Sefat Emet wondered about the words in the Haggadah, “In every generation, we are obligated to see ourselves as if we went out of Egypt”.

In every generation, said Sefat Emet, God brings us out of Egypt, but we don’t always see it. The purpose of the seder, he said, is to train us, to open our eyes, so that the memory of Egypt will always be with us. And perhaps, said Sefat Emet, that memory will help us through dark times.

So on this very dark year, I want to tell you what God did for me when he brought me out of the land of Egypt.

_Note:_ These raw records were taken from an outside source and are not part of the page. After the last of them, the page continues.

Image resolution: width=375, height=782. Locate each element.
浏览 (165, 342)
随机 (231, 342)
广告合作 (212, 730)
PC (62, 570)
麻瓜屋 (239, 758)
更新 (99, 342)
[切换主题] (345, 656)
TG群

I had the kind of childhood where kids wind up committing suicide or driving into a ditch somewhere.  But every Shabbat, my childhood rabbi would open the ark, and he would say, “In this scroll is every secret of our people from Sinai to now.”  Somehow, I believed him.  And at the age of eight, I began studying Torah. And I learned that our ancestors had suffered, too.

Our ancestors were slaves in Egypt for almost 400 years, I learned – so long that they started to accept it.  They were so deadened by the hard labor that they couldn’t even cry out.  And then a miracle happened. “The people sighed from the hard labor”, the Torah tells us, “And God heard their cry, and God said, “I will bring them out.”

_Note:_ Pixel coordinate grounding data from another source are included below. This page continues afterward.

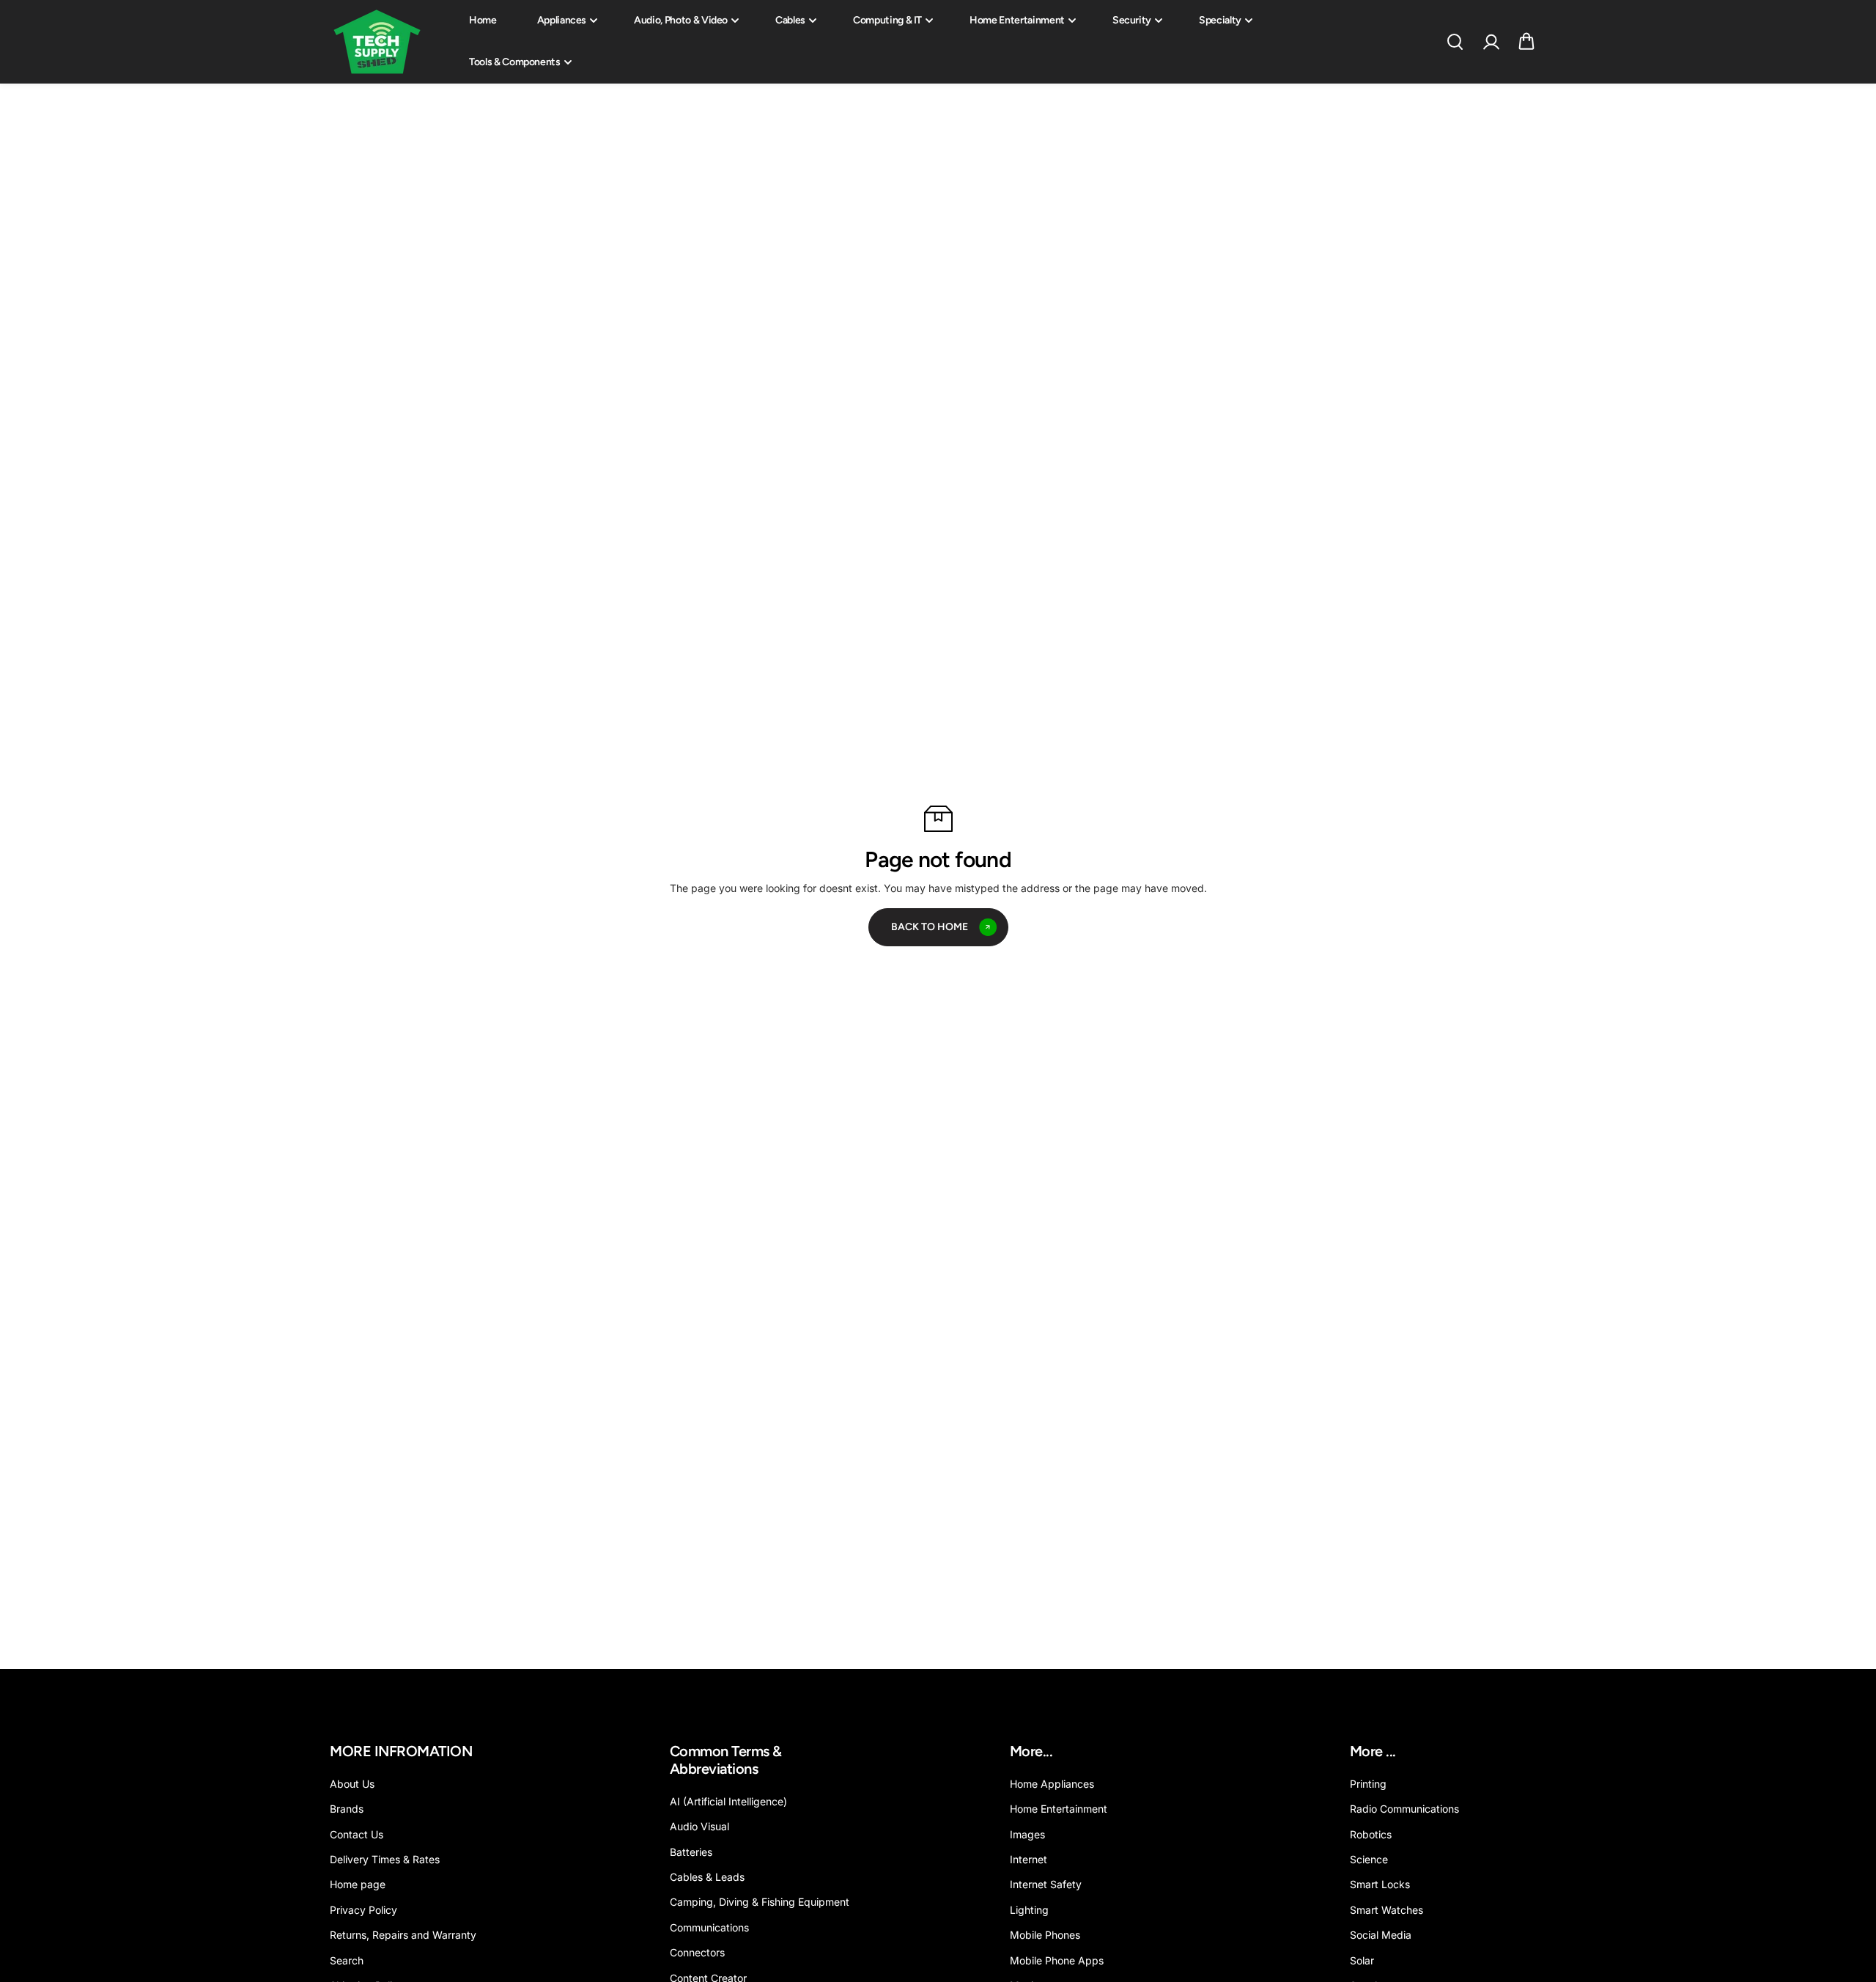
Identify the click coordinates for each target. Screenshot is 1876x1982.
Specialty (1220, 20)
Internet (1028, 1859)
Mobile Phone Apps (1057, 1960)
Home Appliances (1052, 1783)
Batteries (691, 1852)
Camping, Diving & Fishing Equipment (759, 1902)
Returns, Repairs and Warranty (403, 1934)
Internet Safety (1046, 1884)
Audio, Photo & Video (681, 20)
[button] (1526, 42)
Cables (790, 20)
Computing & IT (887, 20)
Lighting (1029, 1910)
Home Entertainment (1017, 20)
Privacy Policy (363, 1910)
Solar (1362, 1960)
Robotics (1371, 1834)
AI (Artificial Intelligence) (728, 1801)
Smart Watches (1386, 1910)
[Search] (1455, 42)
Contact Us (356, 1834)
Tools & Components (515, 62)
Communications (709, 1927)
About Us (352, 1783)
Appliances (562, 20)
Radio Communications (1404, 1808)
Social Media (1380, 1934)
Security (1131, 20)
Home (483, 20)
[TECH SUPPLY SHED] (377, 42)
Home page (357, 1884)
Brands (346, 1808)
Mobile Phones (1045, 1934)
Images (1027, 1834)
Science (1369, 1859)
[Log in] (1490, 42)
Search (346, 1960)
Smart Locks (1380, 1884)
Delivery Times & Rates (385, 1859)
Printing (1368, 1783)
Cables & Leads (707, 1877)
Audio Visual (699, 1826)
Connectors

For the first time in my life, I discovered hope.  If we cry out, I realized, if we find the courage to express our pain, then God will hear us, and somehow, with the help of God, we will find a better life.

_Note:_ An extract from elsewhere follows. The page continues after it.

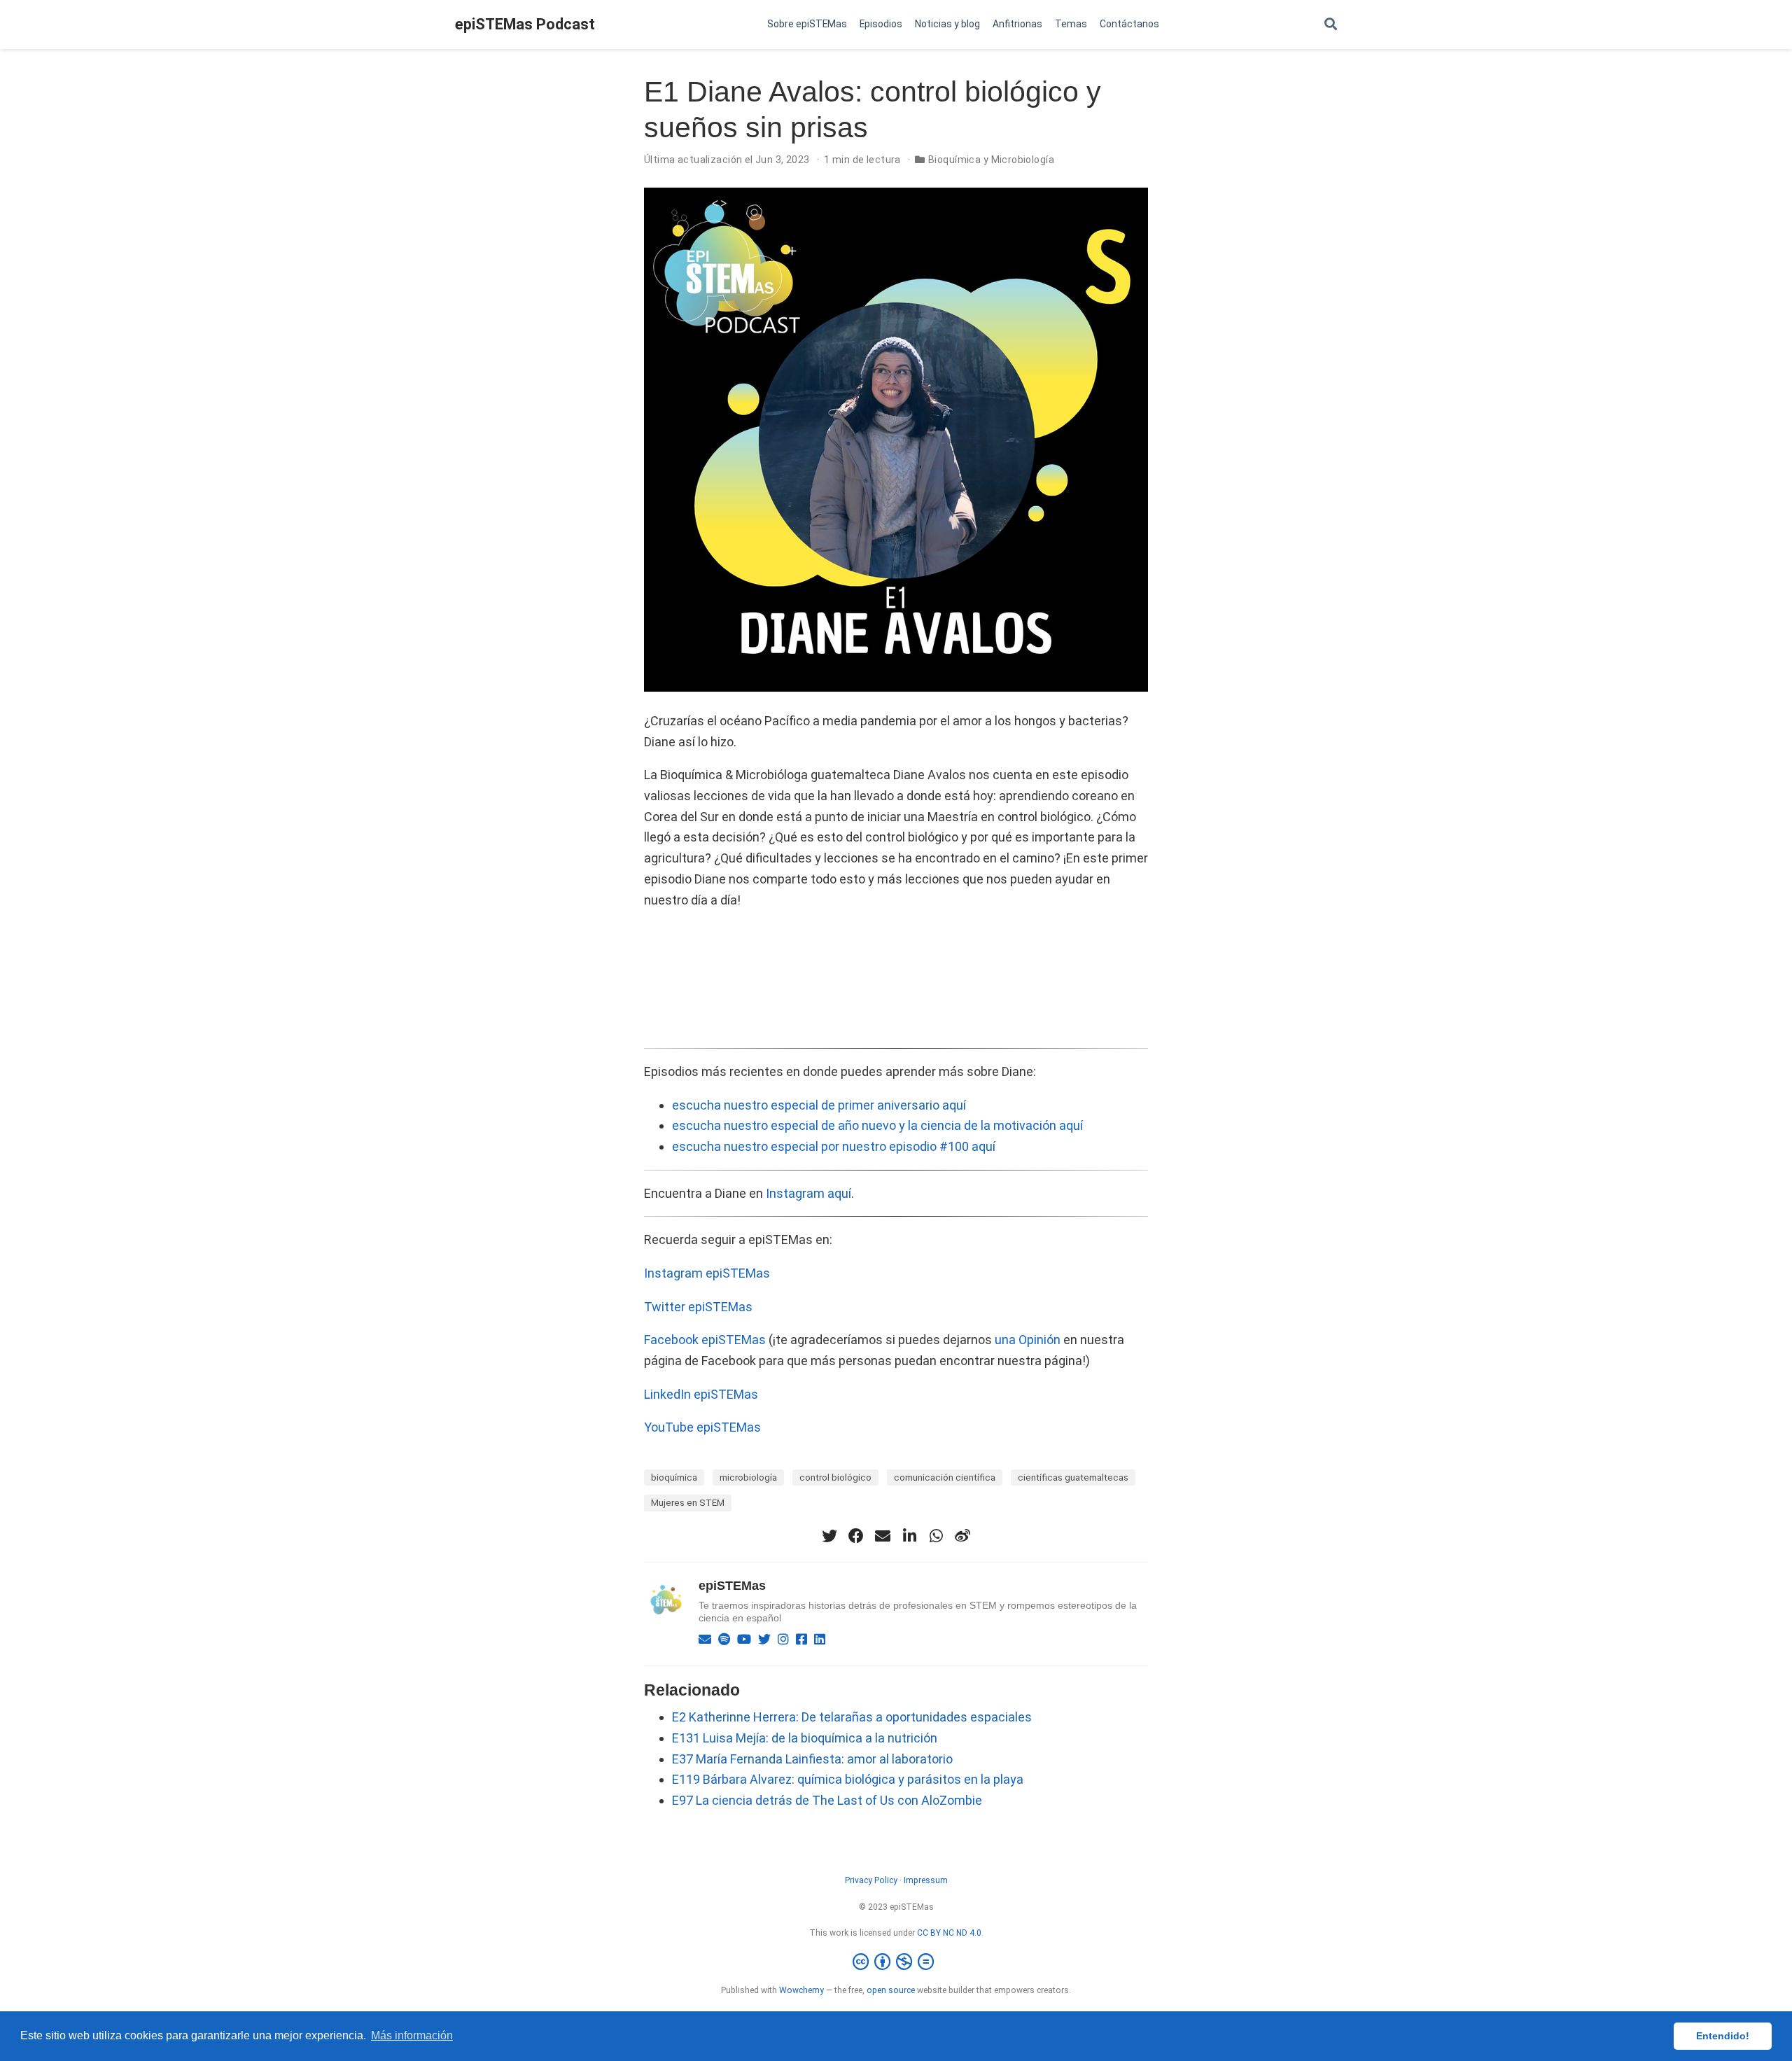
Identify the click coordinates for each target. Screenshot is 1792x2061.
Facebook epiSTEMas (705, 1339)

Its been 65 years since I began studying Torah. And this year, in my final semester of rabbinical school, I got to study Torah in a whole new way. Sitting there, studying with a great teacher, I got to look back on words that changed my life – the words that taught my eight year-old self how to cry out, how to have faith, and how to aspire for something better.

My eight year-old self could have never imagined that moment.

And last night, as we read the story about they ancient rabbis who held a seder together at B’nai Brak, my wife put her hand on my shoulder. “Next month”, she said, “you’ll be a rabbi too.”

Thank you, God, for bringing me out of the land of Egypt.